Mikhail Oliveira Leastro

Leading Speaker for plant biology conference-Mikhail Oliveira Leastro

Title: The p24 protein of Citrus leprosis virus C (CiLV C) is a multi-pass transmembrane protein exposing N cytoplasmic-C lumen topology

Mikhail Oliveira Leastro

Instituto Biologico de Sao Paulo, Brazil


Mikhail Oliveira Leastro, Instituto Biologico de Sao Paulo, Brazil


Citrus leprosis, caused by Citrus leprosis virus C (CiLV C), is considered one of the major viral diseases of citrus in Brazil. Currently, the Brazilian state of São Paulo is the largest producer of orange juice and an estimated annual cost around U$ 80 million is used to control this disease. Given the importance of the disease, many efforts have been made to unravel the pathosystem and to develop effective control methods of citrus leprosis.
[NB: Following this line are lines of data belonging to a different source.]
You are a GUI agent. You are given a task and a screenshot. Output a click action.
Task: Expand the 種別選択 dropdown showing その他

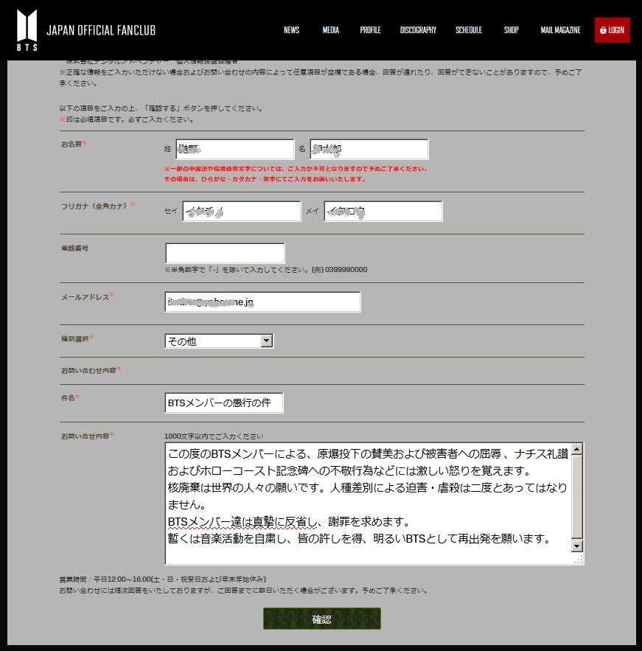(219, 341)
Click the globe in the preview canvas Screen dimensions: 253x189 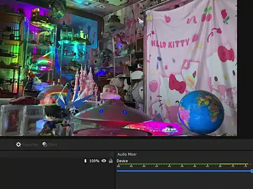[x=201, y=112]
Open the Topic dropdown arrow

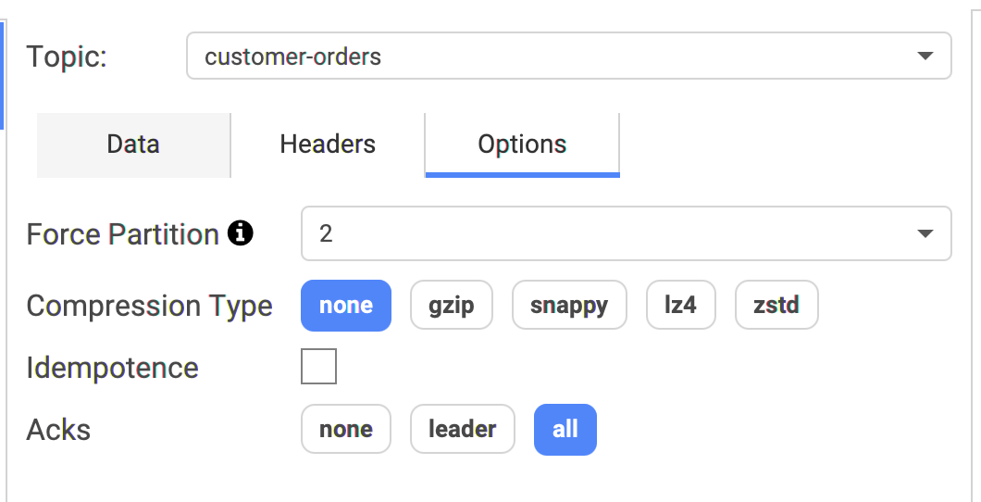[925, 56]
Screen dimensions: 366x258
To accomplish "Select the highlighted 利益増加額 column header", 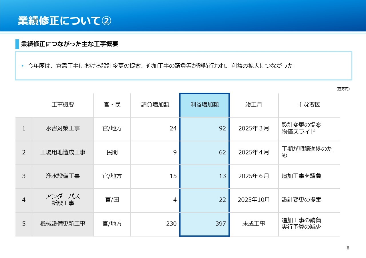I will (204, 105).
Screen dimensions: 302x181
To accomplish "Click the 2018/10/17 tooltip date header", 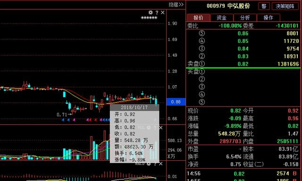I will tap(134, 107).
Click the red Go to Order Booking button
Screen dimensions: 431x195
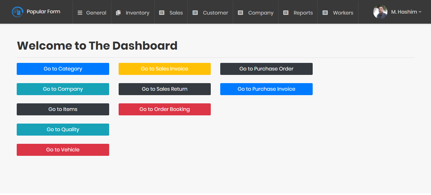[x=165, y=109]
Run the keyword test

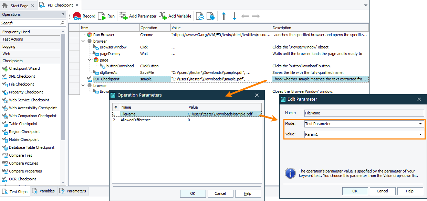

However, detailed understanding of the molecular processes involved in the manifestation of the citrus leprosis is still needed. For instance, until present there is no information about the functionality of the viral ORFs. In this context, the present work presents functional studies of the CiLV C p24 protein through studies of the association of p24 with the plant membrane network. To this end, in silico analyses was performed and predicted that p24 protein is a membrane protein with multi-pass transmembrane domains. Moreover, chemical treatment with Na2CO3 and Urea, after membrane fractionation from Nicotiana benthamiana leaf cells agroinfiltrated with p24 construct, revealed that the p24 protein is an integral membrane protein, confirming the prediction. Additionally, the Bimolecular Fluorescence Complementation (BiFC) assay was performed to understand into which membranous subcellular compartment the p24 N- or C-terminal is exposed. BiFC relies on the capacity of two non-fluorescent fragments of the Yellow Fluorescent Protein (YFP), i.e. its N-terminus (N-YFP) and C-terminus (C-YFP), to interact with each other when they are over expressed in the same subcellular compartment. The C-YFP fragment was targeted either to the cytosol (C-YFPcyt) or to the endoplasmic reticulum (ER) lumen (C-YFPer), and it was co-agroinfiltrated in tobacco leaves with the counterpart N-YFP fragment fused either to the N- or C-terminus of the p24 protein. Reconstitution of the fluorescence was observed when the p24, carrying N-YFP fused at the C-terminus was co-expressed with the C-YFPer and also when p24 N-terminus fused to the N-YFP was co-expressed with C-YFPcyt indicating that in plant cells, the N-terminal region of p24 is exposed to the cytoplasm whereas C-terminal domain faces the ER luminal side. Taken together these results suggest that the p24 is a multi-pass membrane protein with putative transmembrane domains exposing an Ncytoplasm-Clumen topology.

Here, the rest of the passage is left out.